Ödül törenlerinde kimi zaman ateşli bir konuşma, kimi zaman siyasi övgüler yer alırdı; ister Marlon Brando'nun 1973'te En İyi Erkek Oyuncu Oscar'ını geri çeviren bir Kızılderili eylemciyi göndermesi, ister Vanessa Redgrave'in 1978'de “Siyonist gangsterleri” kınaması olsun. Ancak yıldızlar cazibelerini kullanarak ve tek bir bilet alıcısını üzecek hiçbir şey söylemeyerek yıldız olmaya çalıştılar.


Bu değişti ve Altın Küre bunun yolunu açtı.

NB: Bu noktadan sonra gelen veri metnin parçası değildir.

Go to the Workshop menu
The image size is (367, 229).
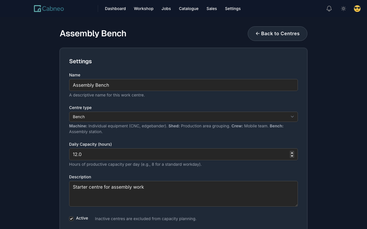144,9
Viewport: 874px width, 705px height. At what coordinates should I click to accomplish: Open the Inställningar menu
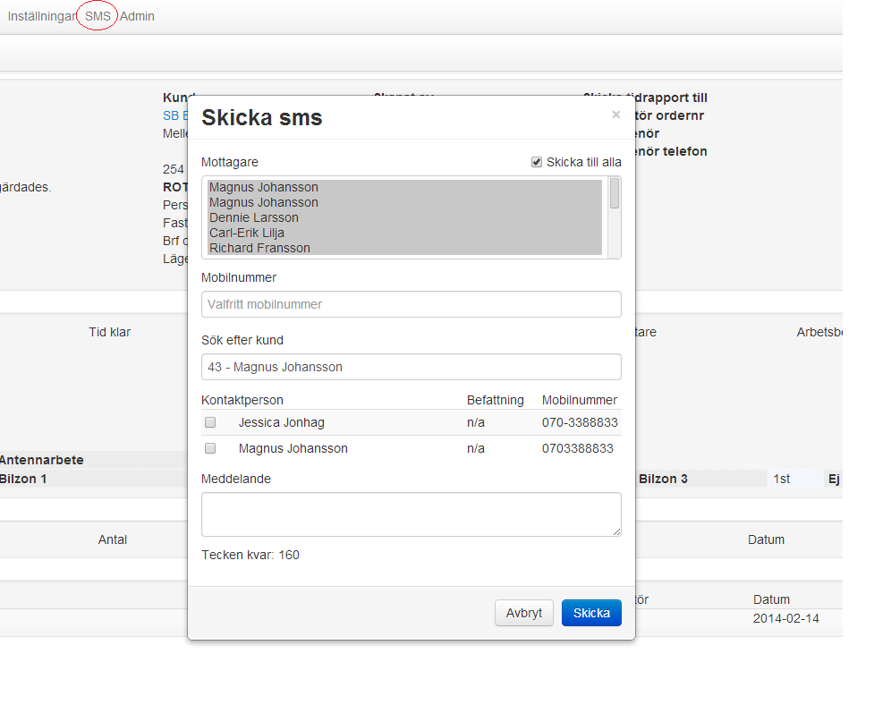point(41,16)
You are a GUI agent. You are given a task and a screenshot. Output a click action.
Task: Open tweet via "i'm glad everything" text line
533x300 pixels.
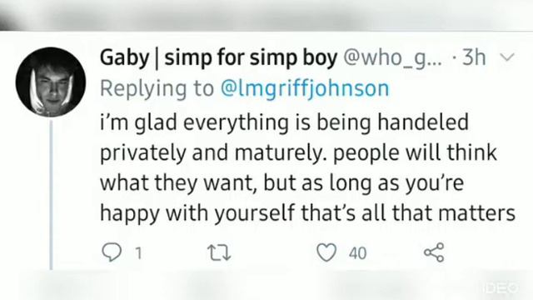(x=284, y=123)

2017 yılında Bayan Streep, Globes sahnesinde Başkan seçilen Donald J. Trump'ı fırtına gibi estirmişti. Ertesi yıl, Globes, cinsel tacizi protesto etmek için siyah giyen aktrisler ve Oprah Winfrey'in ateşli bir konuşma yapmasıyla Time's Up hareketi için fiili bir miting haline geldi. 2020'de Bayan Williams kürtaj hakları için hararetli bir savunmada bulunurken, Bay Crowe ise iklim değişikliğine ve Avustralya'daki orman yangını krizine dikkat çekti.

Geçtiğimiz yıl Globes, ülkesinin Rusya ile savaşı hakkında bir konuşma yapan Ukrayna Devlet Başkanı Volodymyr Zelensky'ye yayın süresi vermişti.

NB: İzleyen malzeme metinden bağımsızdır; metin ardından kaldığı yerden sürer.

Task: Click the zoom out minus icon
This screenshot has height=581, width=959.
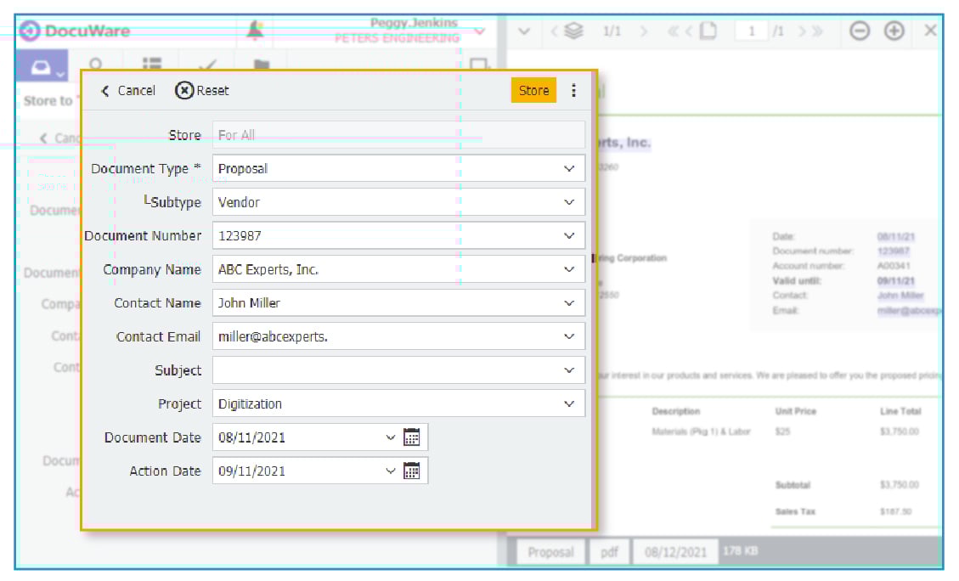Action: (x=860, y=31)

Globes yetkilileri bu yılki gösterinin siyasete yönelip yönelmeyeceğine ilişkin sorulara yanıt vermedi.

Ödül programlarında uzman yapımcılar, öncelikli olarak Nielsen tarafından derlenen araştırmada, çoğu izleyicinin, ünlülerin sahnedeki görünüşlerini siyasi zorba kürsüsüne dönüştürmesinden hoşlanmadığını öne sürüyor. Güncel bir Oscar yapımcısı, dakika dakika reyting analizinin, ünlüler siyaset hakkında konuşmaya başladığında “çok sayıda” insanın televizyonu kapattığını gösterdiğini söyledi. Gizli ölçümleri tartışmak için kimliğinin gizli kalması koşuluyla konuştu.


2020'de Globes'a ev sahipliği yapan komedyen Ricky Gervais, monologunun bir kısmını Hollywood'a, ciddi kaygıları ödül bacchanalia'sıyla karıştırma konusunda halkın hoşgörüsünü test ettiğini anlatmak için kullandı.

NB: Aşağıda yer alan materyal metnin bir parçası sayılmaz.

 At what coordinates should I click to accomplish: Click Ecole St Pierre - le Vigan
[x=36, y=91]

Bay Gervais, “Halka herhangi bir konuda ders verecek durumda değilsiniz; gerçek dünya hakkında hiçbir şey bilmiyorsunuz” dedi ve şunu ekledi: “Eğer kazanırsanız, gelin, küçük ödülünüzü alın, menajerlerinize ve Tanrınıza şükredin.” sahneyi terk edin.